─── Passage given
Densenets supermask

Question

Densenets supermask

bhack opened this issue 4 years ago · comments

bhack commented 4 years ago

Have you never tried to find supermask over densenets?

Mitchell Wortsman · Answer 1 · Sat Jul 04 2020 04:12:50 GMT+0800 (China Standard Time)

This seems like more of a question for

https://github.com/uber-research/deconstructing-lottery-tickets
https://github.com/allenai/hidden-networks
though I don't believe anyone has tried this! Very cool idea.

bhack · Answer 2 · Sat Jul 04 2020 04:19:00 GMT+0800 (China Standard Time)

I was interested in your specific context 😉 and the comments and FAQ section in https://mitchellnw.github.io/blog/2020/supsup/ was poiting to this repo 😸

bhack · Answer 3 · Sat Jul 04 2020 04:23:36 GMT+0800 (China Standard Time)

P.s. I got this vague idea reading the conclusions of https://arxiv.org/abs/2006.12156.

If he is wondering about skip connections why not about dense connections?

Mitchell Wortsman · Answer 4 · Sat Jul 04 2020 04:38:31 GMT+0800 (China Standard Time)

Oops! Sorry about that :)

We tried skip-connections with resnets here which worked well.

I believe dense-connections have not been explored with supermasks and it seems like a really interesting direction!

bhack · Answer 5 · Sat Jul 04 2020 04:47:05 GMT+0800 (China Standard Time)

Yes I know but I meant in the mentioned work the conclusion was more related to their strong claim that subnetworks "only needs a logarithmic factor (in all variables but depth) number of neurons per weight of the target subnetwork".

So the open question was more about the impact of convolutional and batch norm layers, skip-connections, (densenet like connections?)
and LSTMs on the number of required sampled neurons to maintain a good accuracy.

bhack · Answer 6 · Sat Jul 04 2020 04:51:15 GMT+0800 (China Standard Time)

I also meant that this claim could has an interesting impact in your continual learning specific setup.
If you can free-up "more resources" it is useful when you need to expand on new task.

Mitchell Wortsman · Answer 7 · Sat Jul 04 2020 04:59:19 GMT+0800 (China Standard Time)
──────
─── Excerpted records
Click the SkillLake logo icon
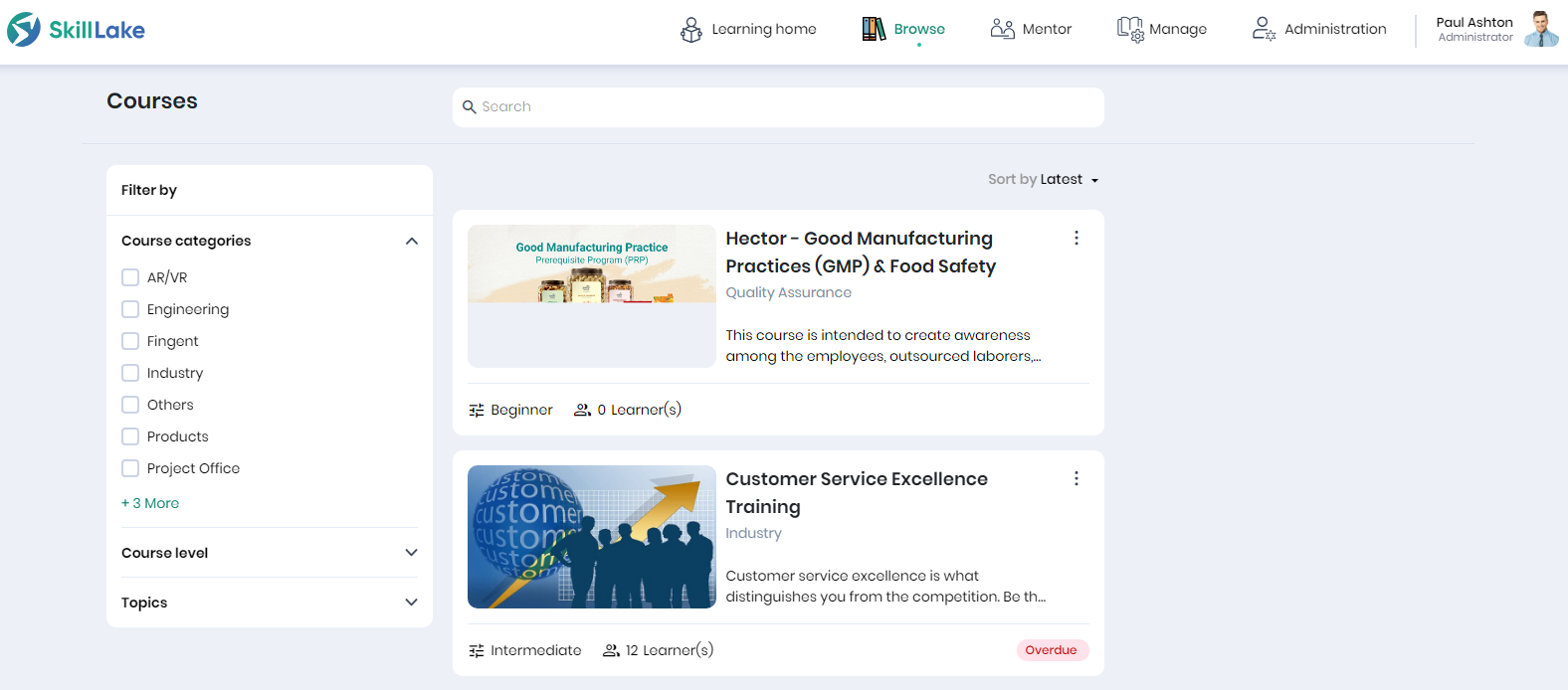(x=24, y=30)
──────
─── Excerpted records
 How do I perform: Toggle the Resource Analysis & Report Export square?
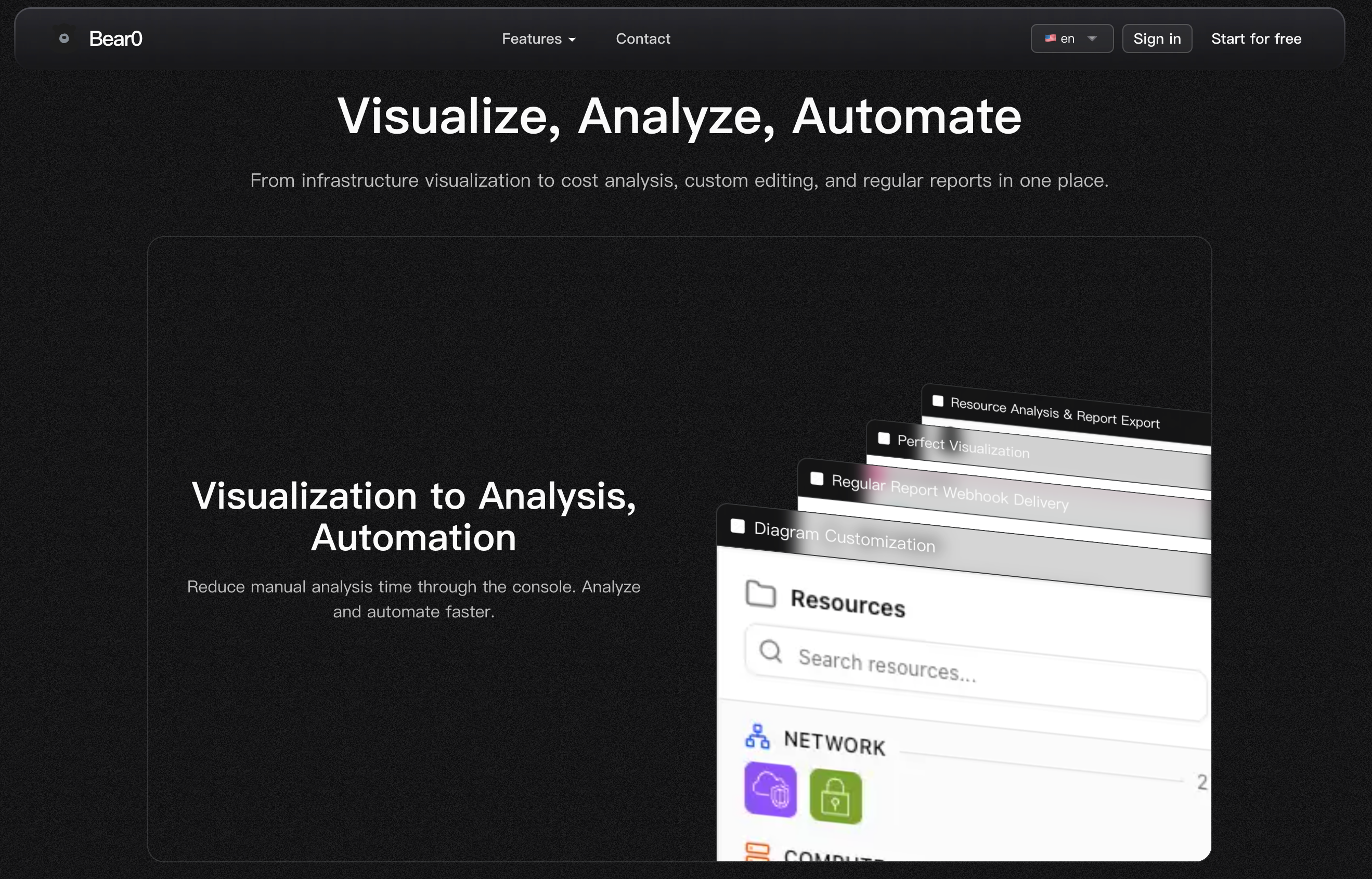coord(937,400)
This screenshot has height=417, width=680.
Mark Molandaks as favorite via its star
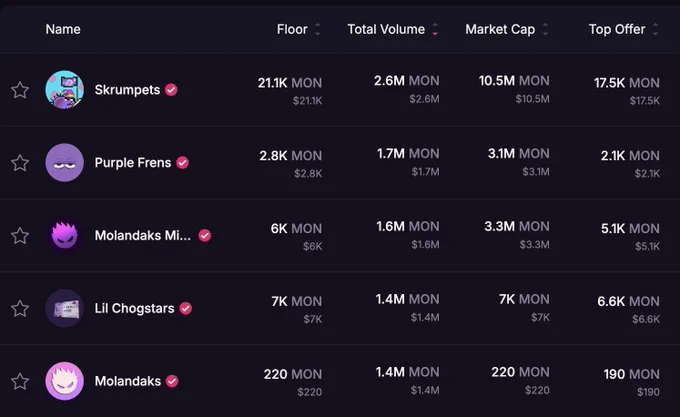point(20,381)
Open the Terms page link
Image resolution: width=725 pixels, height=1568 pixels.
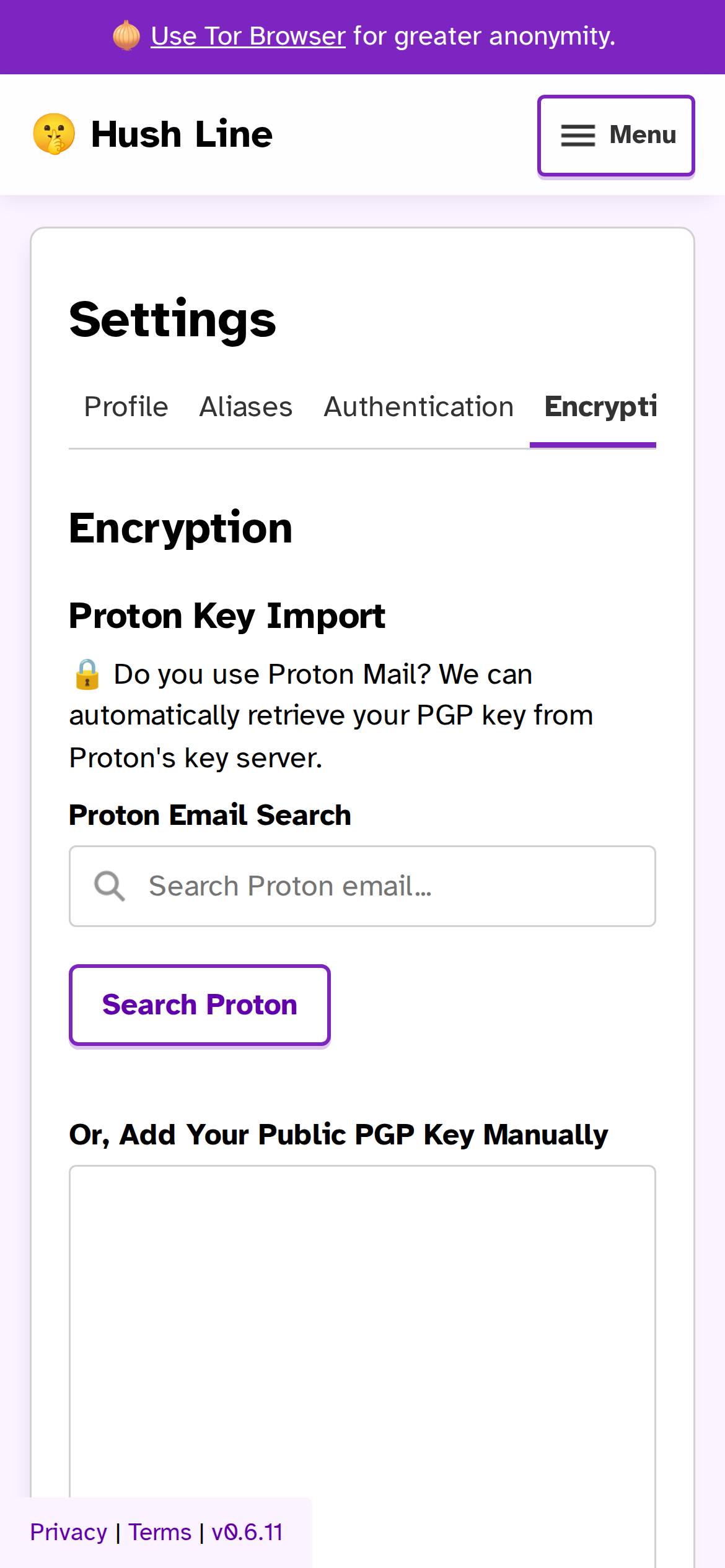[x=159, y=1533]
──────
Exercise aim:
Answer these questions from the densenets supermask thread:
1. Which two GitHub repositories does Mitchell Wortsman first name as better places for the question?
2. With which networks does he say skip-connections were tried, and how did that work?
3. In bhack's open question about sampled neurons, which layer types are listed besides skip-connections and densenet-like connections?

Complete answer:
1. https://github.com/uber-research/deconstructing-lottery-tickets and https://github.com/allenai/hidden-networks
2. Resnets; it worked well.
3. Convolutional layers, batch norm layers, and LSTMs.